Musical incentive program improves stride length in Parkinson’s

From Clinical Neurology News, 2 August 2013:

SYDNEY, AUSTRALIA – An iPod-based program using music as reward and behavioral reinforcement can lead to significant improvements in stride length and walking speed, according to data presented at the international congress of Parkinson’s Disease and Movement Disorders.

The AmbuloSono system, developed by researchers from the University of Calgary (Alta.), uses an accelerometer to measure stride length and distance walked, and is tied to a music program that only switches on above a certain stride length. The iPod is housed in a pouch strapped above the knee and connected wirelessly to headphones.

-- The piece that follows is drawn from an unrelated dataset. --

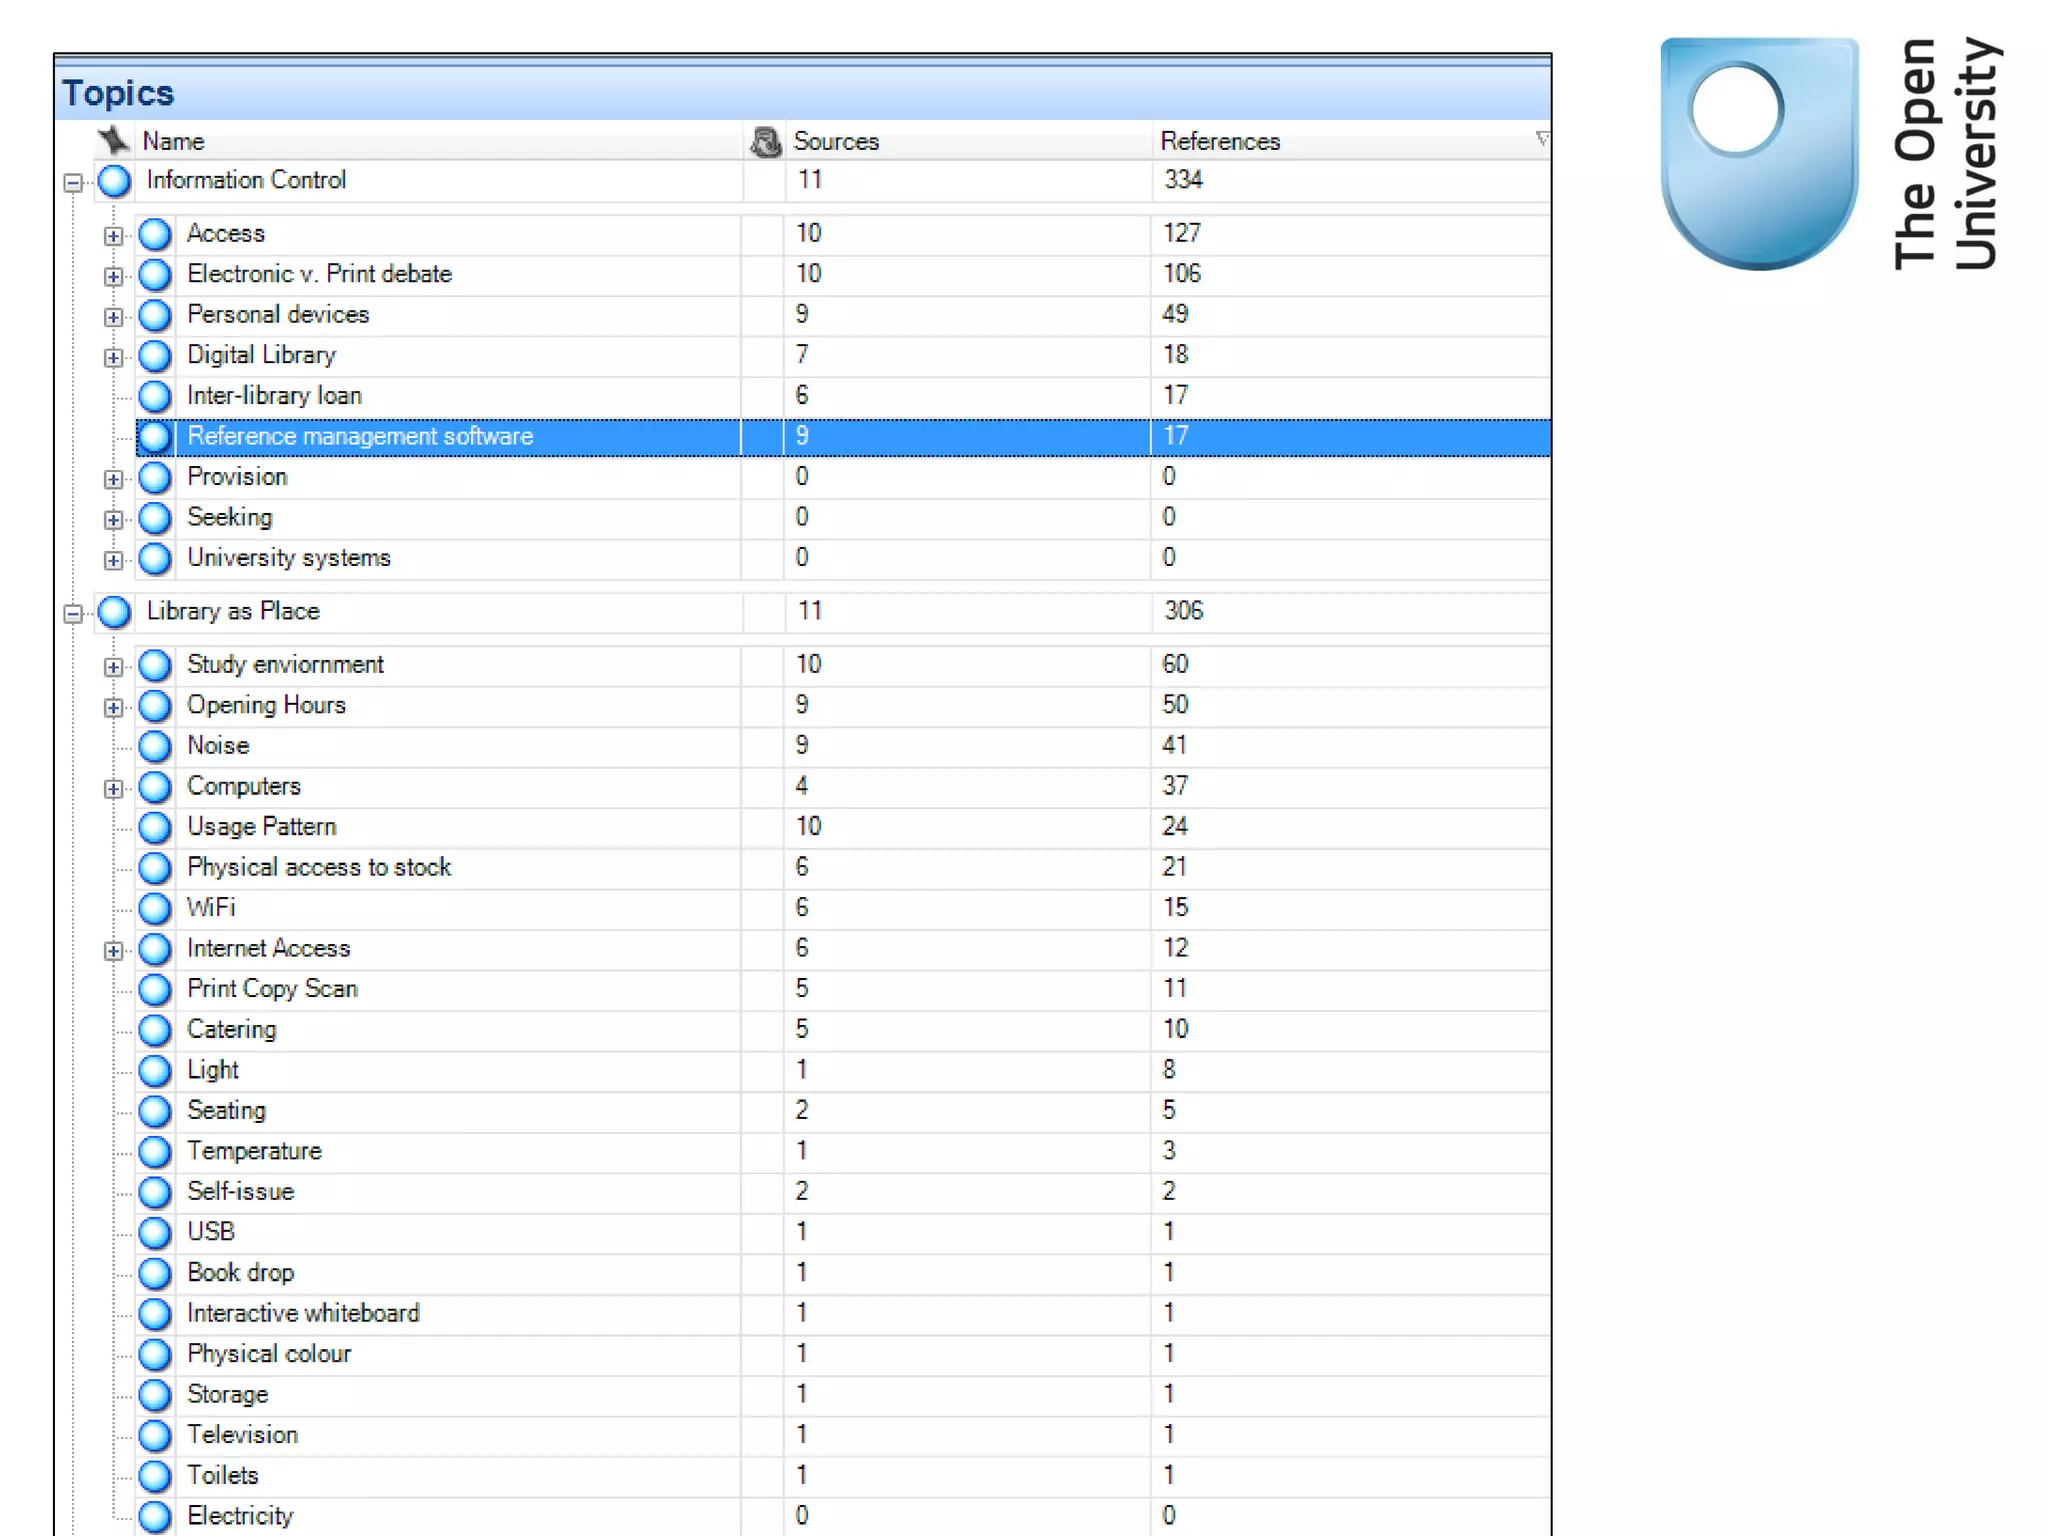2048x1536 pixels.
Task: Select the Reference management software row
Action: click(360, 437)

“It uses music as a reward, so you have to walk larger steps in order to trigger the music to play, and when your step size becomes smaller, the music stops,” said lead author Dr. Bin Hu of the Hotchkiss Brain Institute, University of Calgary.

In a pilot study of 42 patients with Parkinson’s disease, use of the device over a 320-day trial period was associated with significant improvements in stride length (10%-30%) and walking speed (10%-20%) over long distances. In that time, patients walked more than 3,500 km and listened to more than 700 hours of music.

Researchers also noted significant improvements in other functional domains, including arm swings, facial expression, long-term fear and anxiety of using an escalator, and activity avoidance due to depression/apathy.